Full Version: VISUALIZING CLASS DIAGRAM USING OrientDB DATA-STORE
You're currently viewing a stripped down version of our content. View the full version with proper formatting.
[attachment=74649]



Abstract— Relational databases are providing storage for several decades now. The term NoSQL broadly covers all non-relational databases that provide scalable and schemaless model. NoSQL databases are used by major organizations operating in the era of Web 2.0. Different categories of NoSQL databases are key-value pair, document, column-oriented and graph databases which enable programmers to visualize the data closer to the format used in their application. In this paper, class diagram has been merged with OrientDB through Java API to visualize the class diagram as OrientDB graph. OrientDB is the only database which supports both graph and document database, also provides support for both inheritance and polymorphism.

I. INTRODUCTION
NoSQL is a next generation [6] database which addresses these properties: non-relational, non-ACID[12], distributed, open-source and horizontally scalable , schema-less. The original intention has been modern web-scale databases. Rise of NoSQL [15] databases are challenging the dominance of relational databases (dominated the software industry for longer period). There is an impedance mismatch between the relational data structures and the in-memory data structures. A NoSQL database allows developers to develop without having to convert in-memory structures to relational structures.
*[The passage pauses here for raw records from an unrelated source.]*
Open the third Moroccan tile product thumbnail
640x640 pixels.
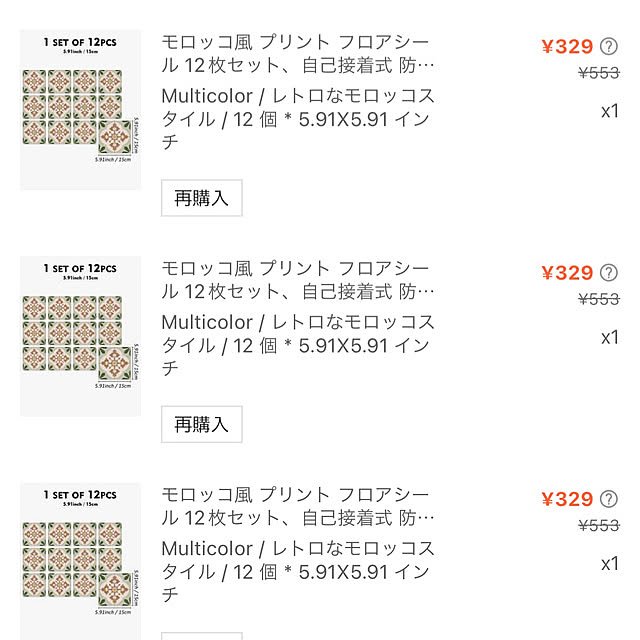[x=80, y=561]
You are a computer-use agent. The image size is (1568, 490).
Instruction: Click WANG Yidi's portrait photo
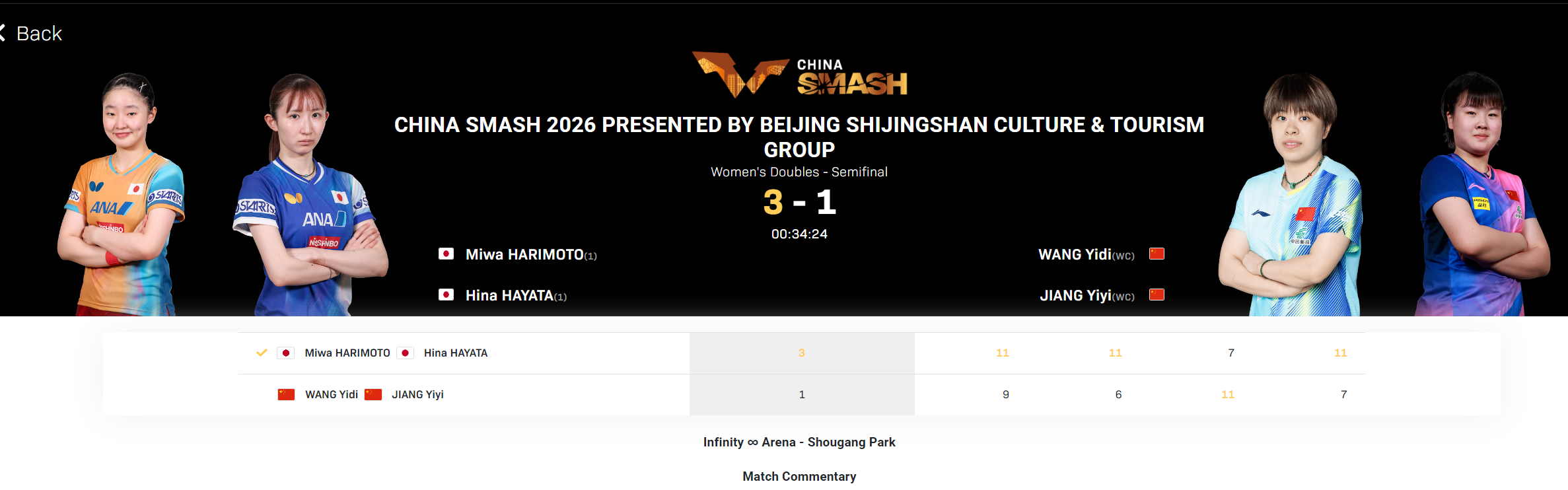(1290, 194)

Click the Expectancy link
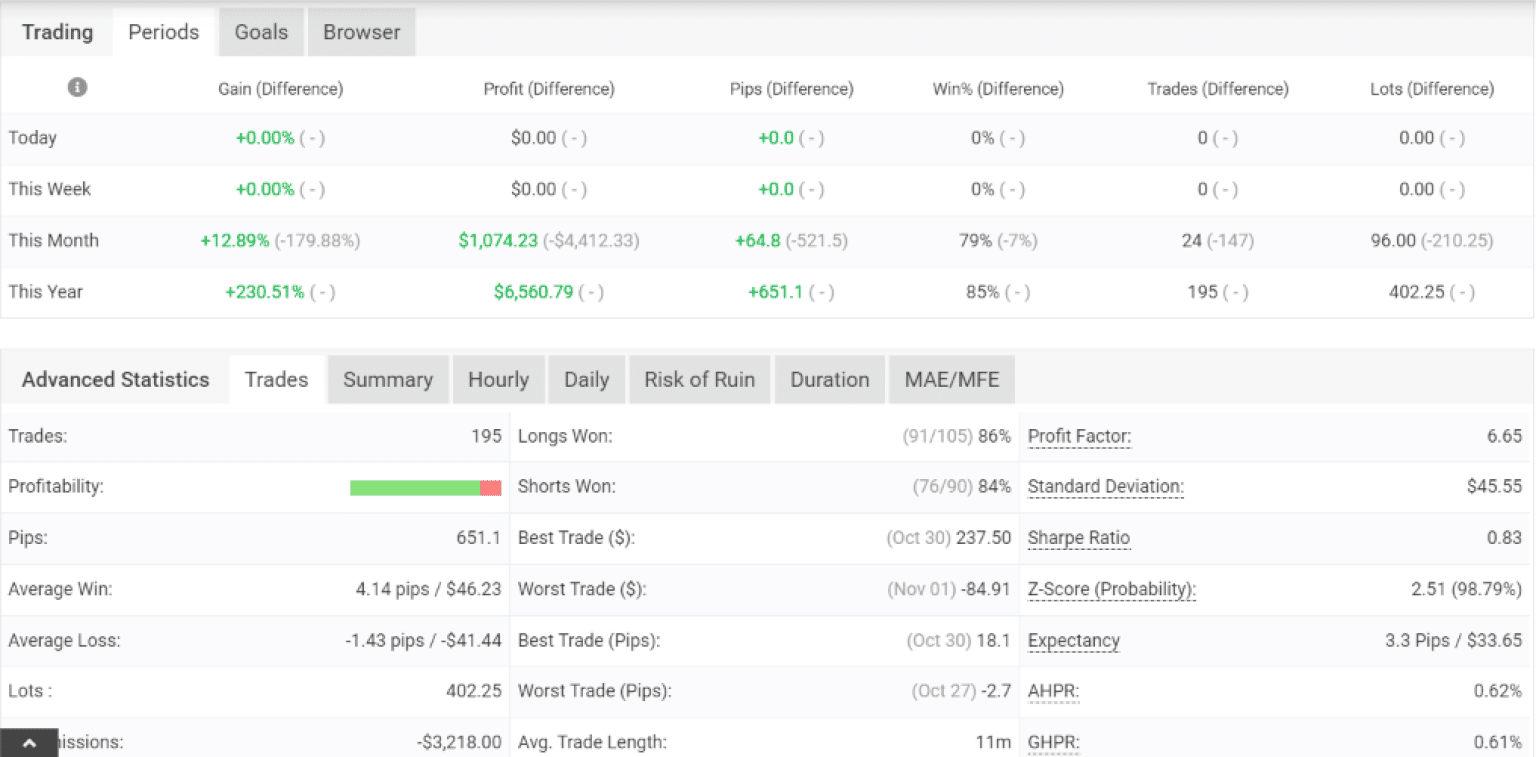[1073, 640]
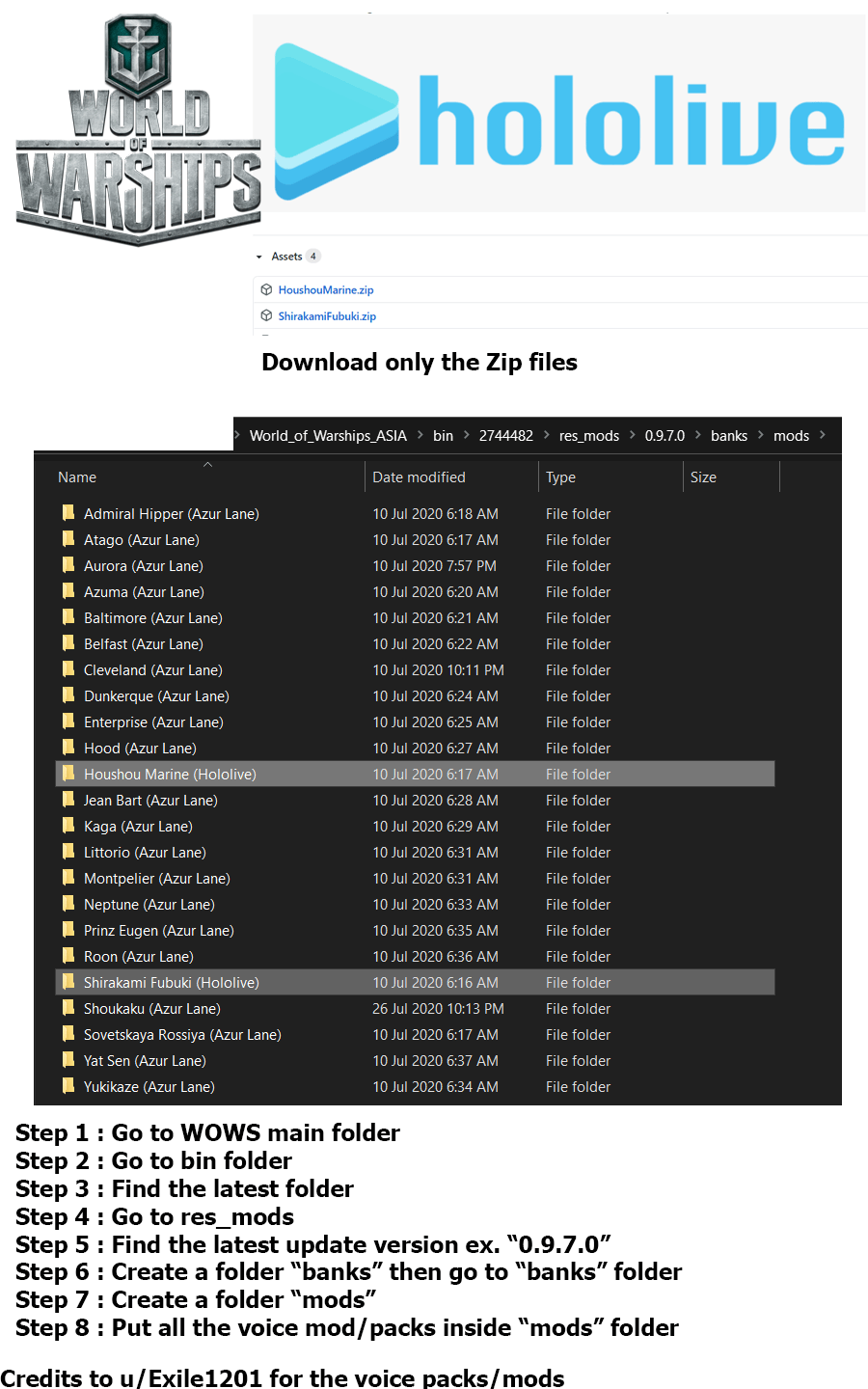Sort by the Date modified column
The image size is (868, 1389).
419,477
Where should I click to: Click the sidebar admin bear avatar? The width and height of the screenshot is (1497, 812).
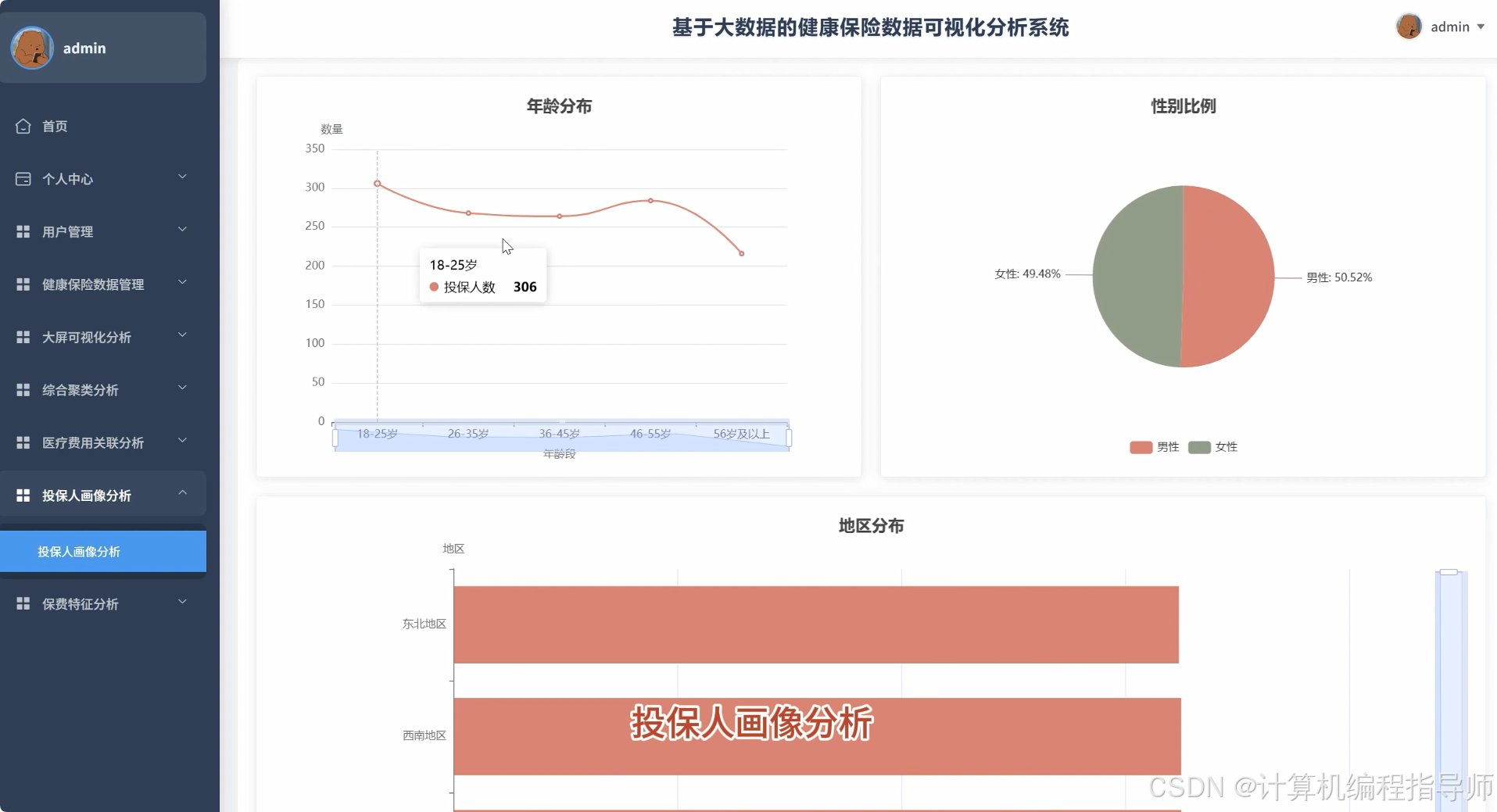31,48
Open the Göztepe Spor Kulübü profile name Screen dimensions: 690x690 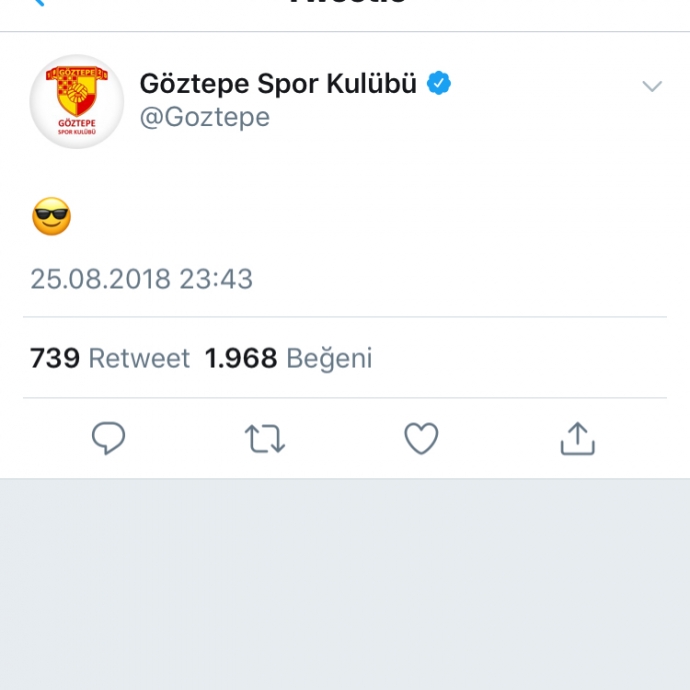278,83
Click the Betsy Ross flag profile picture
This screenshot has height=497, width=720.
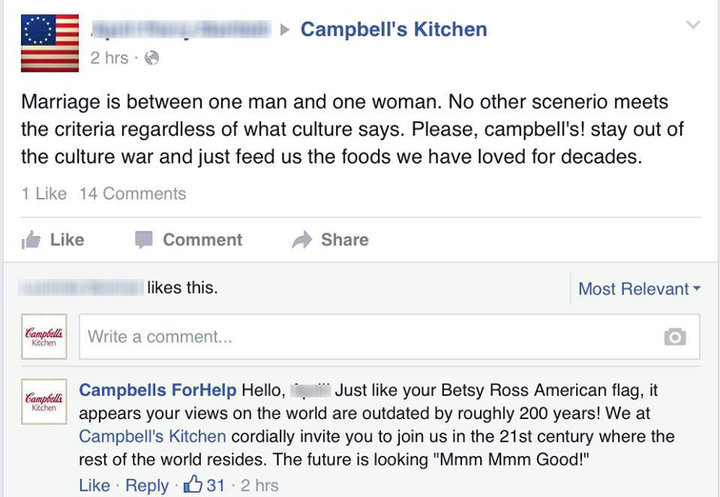coord(50,43)
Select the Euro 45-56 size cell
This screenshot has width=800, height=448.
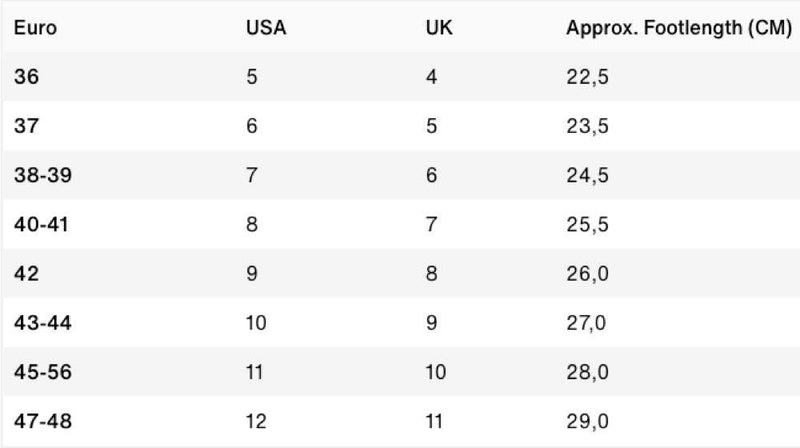point(43,372)
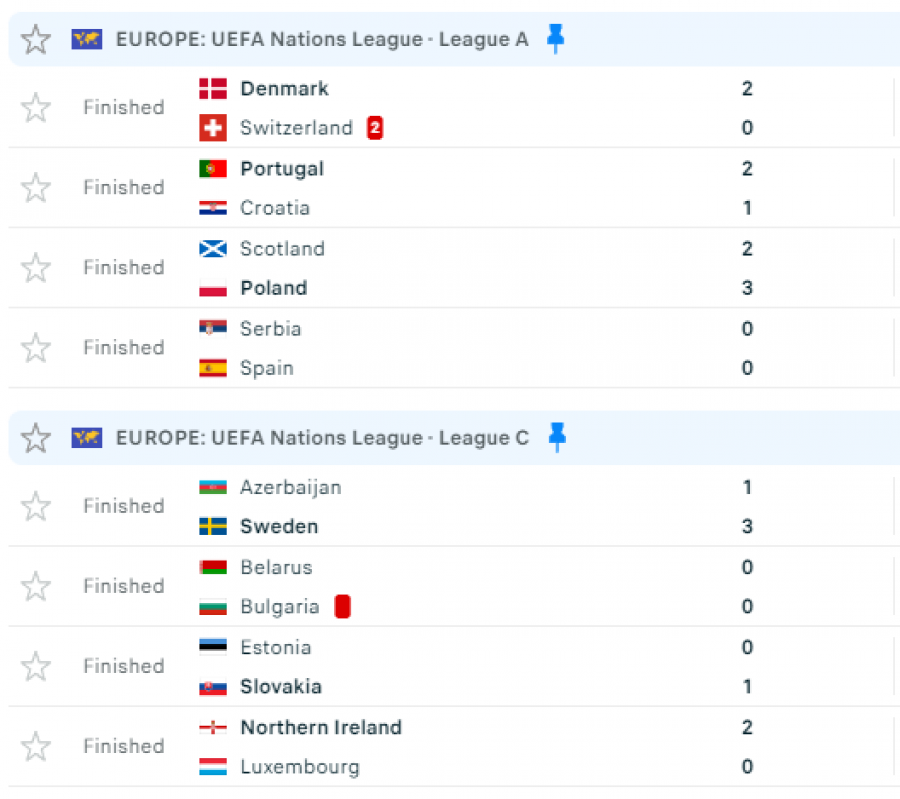Star the Scotland vs Poland match
Image resolution: width=900 pixels, height=799 pixels.
pos(36,268)
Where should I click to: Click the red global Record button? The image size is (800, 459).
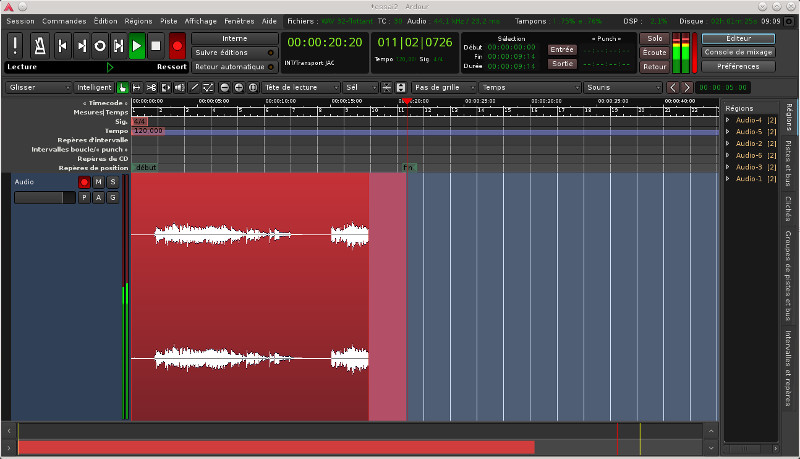pos(177,45)
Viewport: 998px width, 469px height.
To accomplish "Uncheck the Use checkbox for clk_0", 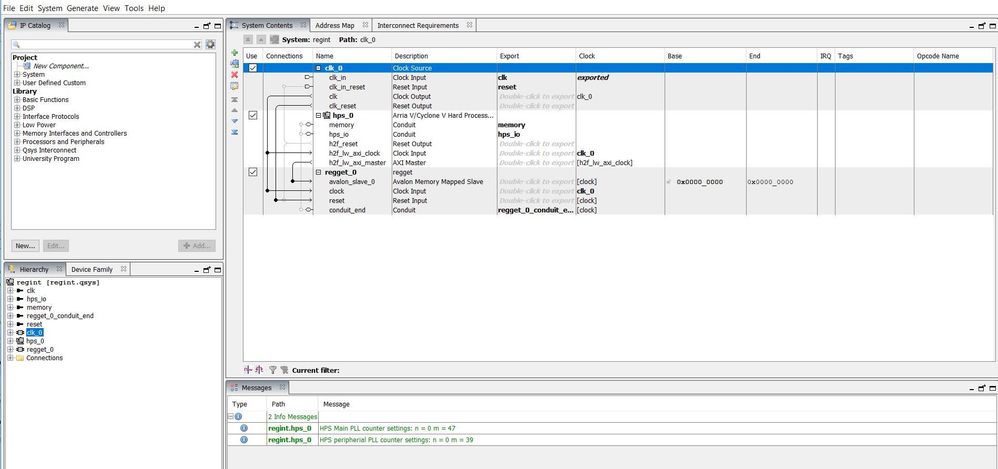I will [x=252, y=68].
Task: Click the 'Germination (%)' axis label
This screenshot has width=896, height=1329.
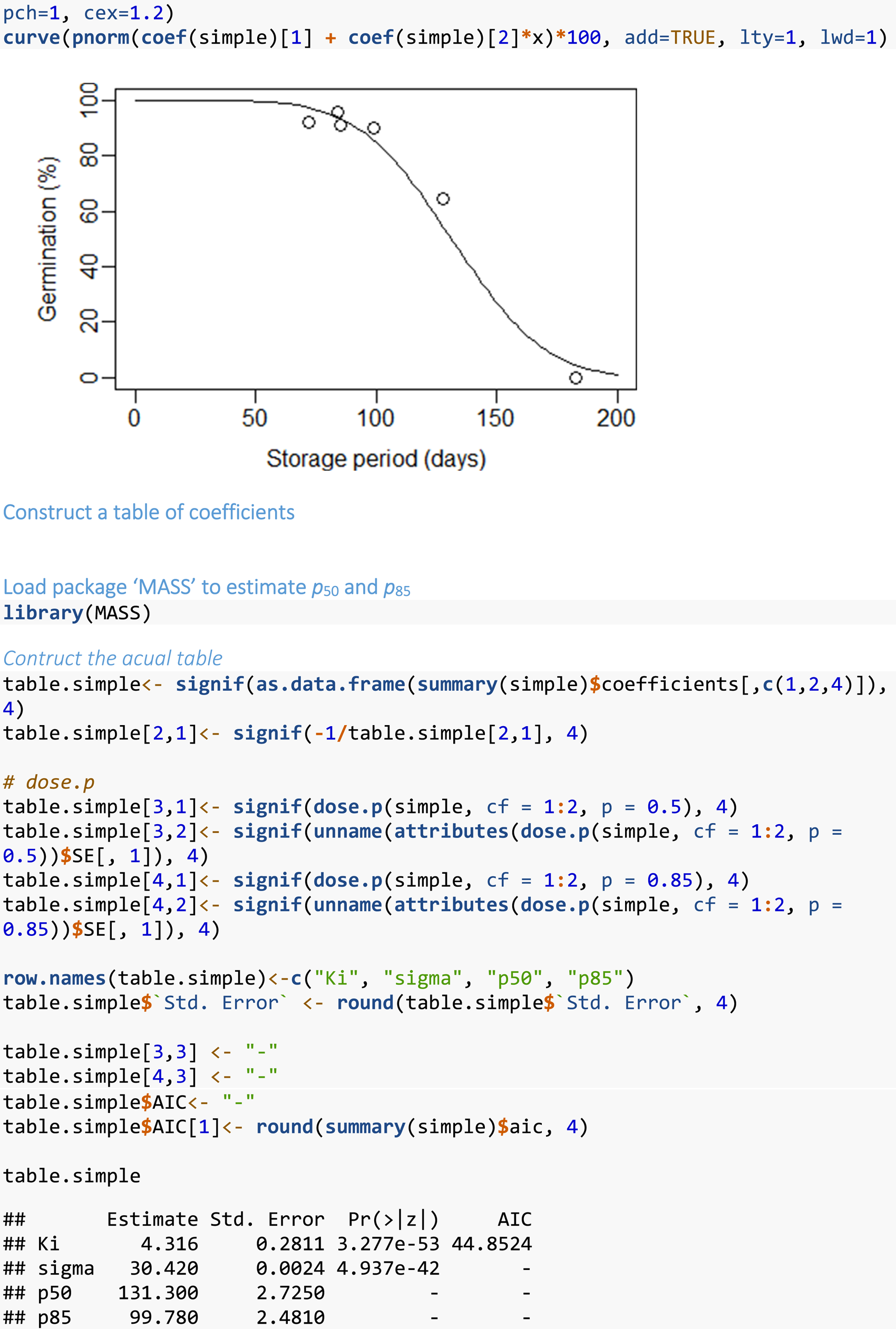Action: click(47, 239)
Key-value is the simple NoSQL data stores to use from an API perspective. User can get the value for a key, put the value for a key or delete a key from the data store. The value is just stored without knowing what is stored inside. Key-value stores always use primary-key and use a hash table where a pointer points to a particular item of data. Key-based lookups results in lesser query execution time since values can be anything like objects, hashes etc. resulting in flexible and schema-less model appropriate for today’s unstructured data, hence gives a great performance and can be easily scaled. Key-value databases are Riak(Basho) [8], Redis(VMware) [8], Amazon DynamoDB [5], and Couchbase [15]. To update part of a value or query the database, this method is not ideal.
Documents are the prime concept in document databases. The database stores and retrieves documents which can be XML, JSON, BSON etc. These documents are self-describing and form hierarchical tree data structures which can consist of maps, collections, and scalar values. For example one could search for all documents in which “City” is “Patiala” that would deliver a result set containing all documents connected with any “3 Storey Office” that is in that particular city. Apache CouchDB[9] and MongoDB [15] are popular examples of a document store. CouchDB uses JSON to store data, JavaScripts its query language using MapReduce and HTTP for an API. MongoDB is designed to be able to face new challenges such as horizontal scalability, high-availability and flexibility to handle semi- structured data. MongoDB has typical applications in content management systems, mobiles, gaming and archiving. Document style databases are schema-less so it makes addition of fields easy to JSON without defining changes first.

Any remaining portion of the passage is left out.